Baca artikel IDN Times lainnya di IDN App
For
You

Inggris dan Uni Eropa Sepakati Reset Hubungan usai Brexit

Bendera Uni Eropa (pexels.com/Marco)
Intinya sih...
  • Inggris dan Uni Eropa memulai hubungan baru pasca-Brexit.
  • Kesepakatan mencakup perdagangan, pertahanan, dan mobilitas lintas negara.
  • Sikap keras Prancis tentang hak penangkapan ikan menjadi sumber gesekan utama.

Jakarta, IDN Times – Inggris dan Uni Eropa memulai babak baru hubungan bilateral dalam pertemuan puncak pertama sejak Brexit, yang digelar di London pada Senin (19/5/2025). Kedua pihak diharapkan mencapai kesepakatan penting yang mencakup kerja sama perdagangan, pertahanan, dan mobilitas lintas negara.

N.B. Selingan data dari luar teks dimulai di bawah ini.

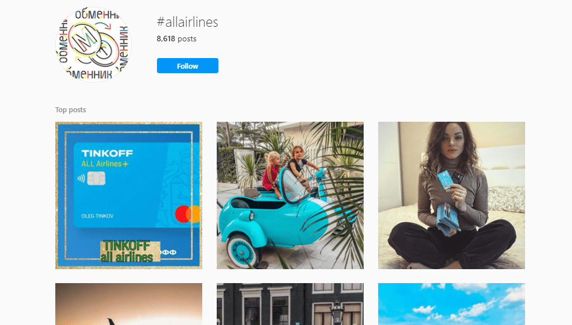Image resolution: width=572 pixels, height=325 pixels.
Task: Open the Tinkoff ALL Airlines card post
Action: [x=129, y=195]
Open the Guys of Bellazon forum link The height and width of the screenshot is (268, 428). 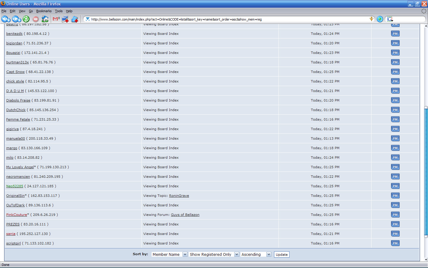[x=185, y=215]
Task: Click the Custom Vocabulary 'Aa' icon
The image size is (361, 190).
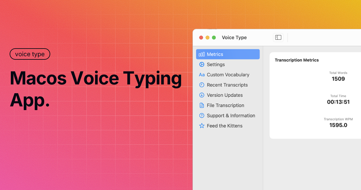Action: tap(202, 75)
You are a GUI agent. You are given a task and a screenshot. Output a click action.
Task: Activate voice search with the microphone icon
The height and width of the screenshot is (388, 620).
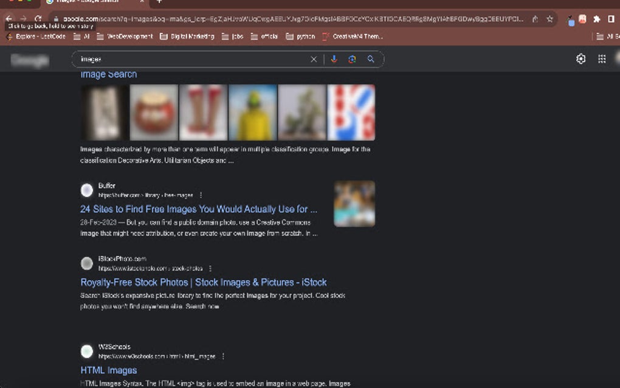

Pertemuan ini dianggap sebagai momen simbolis besar yang menandai berakhirnya ketegangan akibat Brexit.

Kekhawatiran global seperti invasi Rusia ke Ukraina, kekhawatiran terhadap China, serta perubahan arah kebijakan Amerika Serikat (AS) di bawah Presiden Donald Trump, menjadi latar penting pendorong kerja sama baru ini.

“Kegagalan untuk bekerja sama, dalam konteks internasional saat ini, tidak akan terlihat bagus,” ujar Anand Menon, Direktur UK in a Changing Europe, dikutip BBC News, Senin (19/5/2025).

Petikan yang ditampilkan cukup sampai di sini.